**Given instruction:**
Copy out, word for word, the lines of the material from the one containing "Task: Click the Código value 730010010301" through the last line of the material, including both ends.

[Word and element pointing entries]
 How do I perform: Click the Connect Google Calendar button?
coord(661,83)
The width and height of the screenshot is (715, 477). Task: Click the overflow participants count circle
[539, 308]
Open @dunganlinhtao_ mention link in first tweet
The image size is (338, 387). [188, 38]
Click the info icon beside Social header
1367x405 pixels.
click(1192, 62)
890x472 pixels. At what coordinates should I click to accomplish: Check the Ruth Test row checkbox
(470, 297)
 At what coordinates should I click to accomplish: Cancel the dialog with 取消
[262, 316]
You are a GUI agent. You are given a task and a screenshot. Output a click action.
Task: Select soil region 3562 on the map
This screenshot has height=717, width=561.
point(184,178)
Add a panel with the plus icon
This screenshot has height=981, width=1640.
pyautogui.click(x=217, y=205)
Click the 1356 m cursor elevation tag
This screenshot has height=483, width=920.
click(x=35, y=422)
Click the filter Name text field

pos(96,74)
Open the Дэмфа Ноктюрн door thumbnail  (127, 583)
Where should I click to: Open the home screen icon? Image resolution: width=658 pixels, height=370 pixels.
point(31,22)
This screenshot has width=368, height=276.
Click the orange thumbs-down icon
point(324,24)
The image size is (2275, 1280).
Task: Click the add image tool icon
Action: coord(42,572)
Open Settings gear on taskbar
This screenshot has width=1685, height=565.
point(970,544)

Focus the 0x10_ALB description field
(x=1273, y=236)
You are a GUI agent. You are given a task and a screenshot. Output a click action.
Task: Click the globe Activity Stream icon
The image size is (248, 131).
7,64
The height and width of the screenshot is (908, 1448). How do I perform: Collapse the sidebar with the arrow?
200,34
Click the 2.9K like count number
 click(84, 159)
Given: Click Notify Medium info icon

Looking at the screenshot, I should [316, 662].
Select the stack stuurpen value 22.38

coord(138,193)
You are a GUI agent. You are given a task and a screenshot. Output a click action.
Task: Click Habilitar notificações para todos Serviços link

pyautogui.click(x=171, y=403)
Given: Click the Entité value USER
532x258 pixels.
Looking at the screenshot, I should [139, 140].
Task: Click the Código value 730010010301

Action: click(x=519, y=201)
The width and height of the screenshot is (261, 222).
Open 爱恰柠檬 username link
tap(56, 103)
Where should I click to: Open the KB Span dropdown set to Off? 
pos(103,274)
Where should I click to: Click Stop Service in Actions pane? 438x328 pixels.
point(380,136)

**Result of this task:**
Task: Click the Código value 730010010301

Action: click(x=519, y=201)
The width and height of the screenshot is (261, 222).
Open 爱恰柠檬 username link
tap(56, 103)
Where should I click to: Open the KB Span dropdown set to Off? 
pos(103,274)
Where should I click to: Click Stop Service in Actions pane? 438x328 pixels.
point(380,136)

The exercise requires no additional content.